Surfing is the most popular form of extreme sport in Sri Lanka. Thanks to the country’s ideal, year-round waves, small fishing hamlets like Ahangama, Midigama, Weligama, Mirissa, Polhena and Arugam Bay have transformed into tourist hotspots frequented by surfers from all parts of the globe.
And just like skateboarding’s genesis in California surf scene in the late 1950s, skating in Sri Lanka is slowly emerging out of the Down South surfing community. If you visit Ahangama, Midigma and Polhena today, you’d find skatebowls and half-pipes at hotels, hostels and restaurants.
Although skating had a local presence before its advent Down South, most skateboarding happened around Colombo and skaters didn’t have proper infrastructure like ramps and half-pipes etc. Given the lack of space and proper equipment, the few loose skating communities in and around Colombo faded out as quickly as they came.
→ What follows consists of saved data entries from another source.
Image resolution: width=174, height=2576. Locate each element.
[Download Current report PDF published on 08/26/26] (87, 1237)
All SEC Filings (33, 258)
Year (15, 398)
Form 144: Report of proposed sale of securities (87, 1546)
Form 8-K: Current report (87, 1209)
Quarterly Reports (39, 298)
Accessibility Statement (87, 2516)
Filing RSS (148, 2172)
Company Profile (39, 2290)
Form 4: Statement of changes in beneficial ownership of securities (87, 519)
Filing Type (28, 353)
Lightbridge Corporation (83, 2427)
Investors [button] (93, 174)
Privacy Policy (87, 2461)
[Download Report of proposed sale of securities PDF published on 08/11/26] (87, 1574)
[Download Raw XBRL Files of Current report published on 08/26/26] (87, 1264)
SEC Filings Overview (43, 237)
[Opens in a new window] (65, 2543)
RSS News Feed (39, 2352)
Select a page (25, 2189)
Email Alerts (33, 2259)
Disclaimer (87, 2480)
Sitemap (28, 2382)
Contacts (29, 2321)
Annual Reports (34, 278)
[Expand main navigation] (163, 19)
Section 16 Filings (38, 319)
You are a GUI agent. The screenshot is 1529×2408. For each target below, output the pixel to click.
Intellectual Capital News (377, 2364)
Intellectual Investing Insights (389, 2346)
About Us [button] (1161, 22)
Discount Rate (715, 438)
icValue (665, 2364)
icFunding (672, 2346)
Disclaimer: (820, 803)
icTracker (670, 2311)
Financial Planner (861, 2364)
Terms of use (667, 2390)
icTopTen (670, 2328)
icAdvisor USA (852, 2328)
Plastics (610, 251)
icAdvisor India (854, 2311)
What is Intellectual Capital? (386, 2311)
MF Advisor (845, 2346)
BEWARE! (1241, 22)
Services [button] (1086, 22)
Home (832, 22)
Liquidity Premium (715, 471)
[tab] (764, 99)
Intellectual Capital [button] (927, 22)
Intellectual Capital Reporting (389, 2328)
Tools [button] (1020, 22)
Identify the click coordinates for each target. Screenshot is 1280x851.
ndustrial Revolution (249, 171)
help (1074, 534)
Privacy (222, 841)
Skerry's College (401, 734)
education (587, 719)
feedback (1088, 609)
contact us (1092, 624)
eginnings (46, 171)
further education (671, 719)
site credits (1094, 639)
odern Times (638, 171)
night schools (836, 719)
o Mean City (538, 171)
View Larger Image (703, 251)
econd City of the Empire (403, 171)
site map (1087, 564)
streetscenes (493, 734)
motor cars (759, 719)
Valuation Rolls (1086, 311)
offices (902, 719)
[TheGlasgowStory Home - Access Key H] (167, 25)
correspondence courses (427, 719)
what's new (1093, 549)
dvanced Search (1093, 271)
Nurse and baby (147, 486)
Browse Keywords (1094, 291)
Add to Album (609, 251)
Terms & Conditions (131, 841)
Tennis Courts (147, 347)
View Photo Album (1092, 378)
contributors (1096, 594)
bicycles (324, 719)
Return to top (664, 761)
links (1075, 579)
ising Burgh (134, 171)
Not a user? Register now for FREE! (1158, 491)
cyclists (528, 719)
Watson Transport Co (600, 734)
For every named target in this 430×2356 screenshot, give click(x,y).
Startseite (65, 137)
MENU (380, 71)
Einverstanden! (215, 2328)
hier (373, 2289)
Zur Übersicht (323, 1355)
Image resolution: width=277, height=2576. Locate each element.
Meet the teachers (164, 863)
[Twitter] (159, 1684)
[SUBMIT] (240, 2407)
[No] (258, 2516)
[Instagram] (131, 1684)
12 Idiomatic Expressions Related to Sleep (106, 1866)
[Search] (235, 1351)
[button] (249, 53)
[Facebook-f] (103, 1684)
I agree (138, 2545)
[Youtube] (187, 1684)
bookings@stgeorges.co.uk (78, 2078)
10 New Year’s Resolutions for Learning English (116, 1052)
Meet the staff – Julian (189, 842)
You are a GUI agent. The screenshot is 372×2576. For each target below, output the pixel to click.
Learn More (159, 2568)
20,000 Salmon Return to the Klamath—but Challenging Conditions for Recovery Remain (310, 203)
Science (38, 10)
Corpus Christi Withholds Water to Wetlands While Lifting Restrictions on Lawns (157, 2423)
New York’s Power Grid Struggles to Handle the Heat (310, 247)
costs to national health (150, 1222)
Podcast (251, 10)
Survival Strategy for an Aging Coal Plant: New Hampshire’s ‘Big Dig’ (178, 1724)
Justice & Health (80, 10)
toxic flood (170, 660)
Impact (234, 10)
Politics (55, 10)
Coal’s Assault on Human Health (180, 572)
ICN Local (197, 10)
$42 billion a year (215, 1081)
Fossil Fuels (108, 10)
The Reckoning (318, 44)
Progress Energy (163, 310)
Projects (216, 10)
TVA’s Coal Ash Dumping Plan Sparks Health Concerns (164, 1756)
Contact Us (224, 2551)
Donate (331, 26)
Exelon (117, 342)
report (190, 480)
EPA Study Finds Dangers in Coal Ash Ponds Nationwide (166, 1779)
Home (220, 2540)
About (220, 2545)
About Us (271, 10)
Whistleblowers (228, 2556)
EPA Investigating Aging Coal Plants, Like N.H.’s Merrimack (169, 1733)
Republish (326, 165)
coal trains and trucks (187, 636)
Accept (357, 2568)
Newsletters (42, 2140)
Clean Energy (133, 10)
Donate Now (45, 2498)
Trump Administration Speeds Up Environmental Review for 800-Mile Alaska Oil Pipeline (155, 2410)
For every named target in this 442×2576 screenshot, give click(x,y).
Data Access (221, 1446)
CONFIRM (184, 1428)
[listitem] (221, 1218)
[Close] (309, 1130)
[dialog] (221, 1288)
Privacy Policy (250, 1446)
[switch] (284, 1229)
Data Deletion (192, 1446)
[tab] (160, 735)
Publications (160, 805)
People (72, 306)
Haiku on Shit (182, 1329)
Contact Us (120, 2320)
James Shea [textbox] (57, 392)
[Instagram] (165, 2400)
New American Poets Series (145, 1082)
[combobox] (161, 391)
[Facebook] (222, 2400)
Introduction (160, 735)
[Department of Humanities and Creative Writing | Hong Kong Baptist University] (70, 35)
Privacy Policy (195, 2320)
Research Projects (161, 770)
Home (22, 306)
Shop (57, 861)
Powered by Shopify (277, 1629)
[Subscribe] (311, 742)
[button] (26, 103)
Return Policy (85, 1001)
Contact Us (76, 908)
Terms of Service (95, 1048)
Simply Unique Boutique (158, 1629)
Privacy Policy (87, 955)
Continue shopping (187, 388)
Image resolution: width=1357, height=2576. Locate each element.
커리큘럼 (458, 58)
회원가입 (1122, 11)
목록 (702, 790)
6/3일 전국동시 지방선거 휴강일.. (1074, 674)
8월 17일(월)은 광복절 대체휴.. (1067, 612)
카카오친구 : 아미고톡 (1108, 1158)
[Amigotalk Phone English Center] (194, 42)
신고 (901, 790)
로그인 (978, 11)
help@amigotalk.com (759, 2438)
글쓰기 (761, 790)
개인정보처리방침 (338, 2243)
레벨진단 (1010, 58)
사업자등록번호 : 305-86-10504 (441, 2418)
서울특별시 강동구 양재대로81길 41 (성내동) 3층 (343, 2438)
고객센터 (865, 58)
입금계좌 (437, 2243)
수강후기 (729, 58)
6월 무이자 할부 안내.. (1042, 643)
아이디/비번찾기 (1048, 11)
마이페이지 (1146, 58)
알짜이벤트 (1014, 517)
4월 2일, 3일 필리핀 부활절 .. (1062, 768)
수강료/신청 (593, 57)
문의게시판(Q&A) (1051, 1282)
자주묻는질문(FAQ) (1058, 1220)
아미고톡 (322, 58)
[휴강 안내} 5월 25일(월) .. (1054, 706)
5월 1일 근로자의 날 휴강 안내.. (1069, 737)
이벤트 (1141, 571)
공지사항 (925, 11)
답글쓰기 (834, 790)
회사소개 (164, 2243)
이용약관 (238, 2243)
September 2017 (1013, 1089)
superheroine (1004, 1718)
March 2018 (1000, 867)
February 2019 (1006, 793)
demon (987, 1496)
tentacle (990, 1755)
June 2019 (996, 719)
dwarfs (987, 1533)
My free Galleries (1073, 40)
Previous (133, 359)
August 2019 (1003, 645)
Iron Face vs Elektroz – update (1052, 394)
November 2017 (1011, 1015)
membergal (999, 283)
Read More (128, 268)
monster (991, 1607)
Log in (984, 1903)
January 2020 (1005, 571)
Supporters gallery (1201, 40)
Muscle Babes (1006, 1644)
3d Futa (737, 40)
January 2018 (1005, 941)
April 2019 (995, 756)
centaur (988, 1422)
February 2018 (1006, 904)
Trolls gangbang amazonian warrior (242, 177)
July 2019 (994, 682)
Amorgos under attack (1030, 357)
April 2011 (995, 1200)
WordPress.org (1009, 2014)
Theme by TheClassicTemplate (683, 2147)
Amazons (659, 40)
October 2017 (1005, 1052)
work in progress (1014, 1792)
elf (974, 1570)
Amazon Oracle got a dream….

Manu Dharmaraja is an extreme sportsman, model and master of ceremonies who have been a part of the Colombo skate scene during its tiny emergence in the 2010s and the Down South surfing and skating scenes. Manu started Skate for Sri Lanka right before Covid as a mission to popularise skating among local youth, especially those from underprivileged communities.
We spoke with Manu recently and asked how Skate for Sri Lanka is making a difference.
Q: Can you share the inspiration behind starting Skate for Sri Lanka and what motivated you to promote skateboarding in the country?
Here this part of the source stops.